Fig. 2: Activation and termination of OPN4 in M1-subtype ipRGCs of mammals.

The OPN4-mediated light-sensitive pathways are predominantly triggered by the downstream G_q/11, PLCβ4, and TRPC6/7 cation channels in mammals. Retinaldehyde is covalently bonded to the transmembrane structure in OPN4, and light (especially near 480 nm) can change its conformation from an 11-cis to an all-trans state to a 7-cis state (silent state).
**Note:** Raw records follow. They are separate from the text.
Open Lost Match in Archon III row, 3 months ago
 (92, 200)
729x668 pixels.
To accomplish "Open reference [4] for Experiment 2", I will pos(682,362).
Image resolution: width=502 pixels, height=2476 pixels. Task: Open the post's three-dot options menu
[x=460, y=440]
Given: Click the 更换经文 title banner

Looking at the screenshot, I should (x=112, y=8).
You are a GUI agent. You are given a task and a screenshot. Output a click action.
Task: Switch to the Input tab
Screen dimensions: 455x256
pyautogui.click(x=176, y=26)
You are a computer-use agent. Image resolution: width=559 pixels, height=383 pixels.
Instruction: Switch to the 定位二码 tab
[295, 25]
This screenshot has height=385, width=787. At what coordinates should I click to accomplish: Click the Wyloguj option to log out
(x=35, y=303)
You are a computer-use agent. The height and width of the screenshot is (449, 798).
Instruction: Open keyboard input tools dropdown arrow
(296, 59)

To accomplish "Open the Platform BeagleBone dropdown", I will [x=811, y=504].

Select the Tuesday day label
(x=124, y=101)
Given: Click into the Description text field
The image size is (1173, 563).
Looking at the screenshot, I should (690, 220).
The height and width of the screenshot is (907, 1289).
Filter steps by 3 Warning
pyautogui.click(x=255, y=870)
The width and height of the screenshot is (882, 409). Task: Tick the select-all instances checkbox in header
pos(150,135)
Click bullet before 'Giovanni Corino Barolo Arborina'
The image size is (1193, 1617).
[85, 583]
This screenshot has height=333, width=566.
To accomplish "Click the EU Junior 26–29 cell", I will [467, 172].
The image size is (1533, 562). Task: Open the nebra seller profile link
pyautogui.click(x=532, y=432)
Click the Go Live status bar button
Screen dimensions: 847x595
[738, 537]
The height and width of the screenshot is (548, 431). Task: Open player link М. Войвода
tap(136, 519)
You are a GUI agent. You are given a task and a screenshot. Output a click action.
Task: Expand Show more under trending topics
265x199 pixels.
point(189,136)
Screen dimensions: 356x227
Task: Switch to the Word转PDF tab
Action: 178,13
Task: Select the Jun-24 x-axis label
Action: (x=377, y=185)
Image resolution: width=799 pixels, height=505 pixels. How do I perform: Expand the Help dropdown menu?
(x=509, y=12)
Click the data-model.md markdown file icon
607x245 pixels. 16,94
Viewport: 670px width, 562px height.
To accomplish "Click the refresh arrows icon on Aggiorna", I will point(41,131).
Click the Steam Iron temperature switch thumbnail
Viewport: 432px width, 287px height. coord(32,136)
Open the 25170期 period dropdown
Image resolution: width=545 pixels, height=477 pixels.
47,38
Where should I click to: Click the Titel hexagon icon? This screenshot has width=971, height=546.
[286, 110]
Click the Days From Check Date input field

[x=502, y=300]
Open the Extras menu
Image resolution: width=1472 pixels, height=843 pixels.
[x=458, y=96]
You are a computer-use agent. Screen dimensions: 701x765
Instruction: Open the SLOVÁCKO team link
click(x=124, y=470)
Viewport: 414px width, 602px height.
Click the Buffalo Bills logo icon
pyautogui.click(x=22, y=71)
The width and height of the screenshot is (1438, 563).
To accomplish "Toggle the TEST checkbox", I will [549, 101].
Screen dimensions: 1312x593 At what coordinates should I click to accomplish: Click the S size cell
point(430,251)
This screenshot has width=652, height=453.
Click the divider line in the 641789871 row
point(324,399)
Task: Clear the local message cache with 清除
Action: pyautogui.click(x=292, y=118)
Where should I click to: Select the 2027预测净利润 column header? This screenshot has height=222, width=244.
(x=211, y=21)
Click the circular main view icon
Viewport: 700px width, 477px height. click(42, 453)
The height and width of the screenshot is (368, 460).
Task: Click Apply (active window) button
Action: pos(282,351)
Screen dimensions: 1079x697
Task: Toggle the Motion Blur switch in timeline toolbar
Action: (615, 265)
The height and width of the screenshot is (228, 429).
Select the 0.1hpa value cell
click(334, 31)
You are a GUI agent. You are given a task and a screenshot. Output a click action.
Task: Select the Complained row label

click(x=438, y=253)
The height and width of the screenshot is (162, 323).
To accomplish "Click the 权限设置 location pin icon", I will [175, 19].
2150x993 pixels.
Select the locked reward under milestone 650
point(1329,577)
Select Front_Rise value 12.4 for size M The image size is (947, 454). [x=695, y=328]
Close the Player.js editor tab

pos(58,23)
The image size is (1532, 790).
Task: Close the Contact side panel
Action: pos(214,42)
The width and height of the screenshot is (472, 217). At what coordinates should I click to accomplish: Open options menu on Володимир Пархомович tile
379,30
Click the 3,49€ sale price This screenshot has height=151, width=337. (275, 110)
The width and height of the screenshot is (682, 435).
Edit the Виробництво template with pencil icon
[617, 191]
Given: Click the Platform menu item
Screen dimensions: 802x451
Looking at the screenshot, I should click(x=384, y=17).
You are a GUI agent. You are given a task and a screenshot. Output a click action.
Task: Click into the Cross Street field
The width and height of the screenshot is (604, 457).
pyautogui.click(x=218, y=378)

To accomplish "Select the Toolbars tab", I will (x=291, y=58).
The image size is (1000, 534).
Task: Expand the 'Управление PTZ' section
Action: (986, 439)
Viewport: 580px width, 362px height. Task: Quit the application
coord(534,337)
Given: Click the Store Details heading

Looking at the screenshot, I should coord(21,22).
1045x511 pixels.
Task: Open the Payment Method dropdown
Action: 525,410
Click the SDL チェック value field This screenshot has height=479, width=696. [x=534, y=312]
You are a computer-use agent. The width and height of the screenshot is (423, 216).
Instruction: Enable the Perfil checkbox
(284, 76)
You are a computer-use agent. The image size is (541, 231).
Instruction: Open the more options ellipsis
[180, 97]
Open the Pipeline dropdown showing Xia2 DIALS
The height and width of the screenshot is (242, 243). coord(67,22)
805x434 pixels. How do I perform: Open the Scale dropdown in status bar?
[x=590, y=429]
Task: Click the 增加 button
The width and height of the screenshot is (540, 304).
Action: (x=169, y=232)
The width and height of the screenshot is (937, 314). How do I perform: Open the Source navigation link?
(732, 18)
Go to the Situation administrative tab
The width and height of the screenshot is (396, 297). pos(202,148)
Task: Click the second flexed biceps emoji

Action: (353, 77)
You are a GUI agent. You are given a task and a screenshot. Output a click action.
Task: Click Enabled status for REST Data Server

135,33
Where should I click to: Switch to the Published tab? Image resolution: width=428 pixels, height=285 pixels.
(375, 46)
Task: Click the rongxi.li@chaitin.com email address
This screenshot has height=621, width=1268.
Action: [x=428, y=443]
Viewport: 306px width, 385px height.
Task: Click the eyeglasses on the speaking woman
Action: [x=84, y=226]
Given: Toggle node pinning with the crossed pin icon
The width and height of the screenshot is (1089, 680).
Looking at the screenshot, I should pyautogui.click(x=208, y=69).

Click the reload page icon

It will trigger downstream G_q/11 coupling, causing PLCβ4 to break down PIP2 into DAG and IP3, where DAG activates the opening of the TRPC6/7 cation channels. The activated C-terminus of OPN4 is phosphorylated in response to GRK2/3, resulting in inactivation. This process may also involve β-Arrestin 2. In addition, β-Arrestin 1 leads to the isomer regeneration of OPN4, which serves subsequent light activation. DAG diacylglycerol, G_q/11 G protein subunit alpha q/11, GRK2/3 G protein-coupled receptor kinase 2/3, PLCβ4 phospholipase C-beta 4, PIP2 phosphatidylinositol bisphosphate, IP3 inositol triphosphate, TRPC6/7 transient receptor potential cation channel subfamily C member 6/7.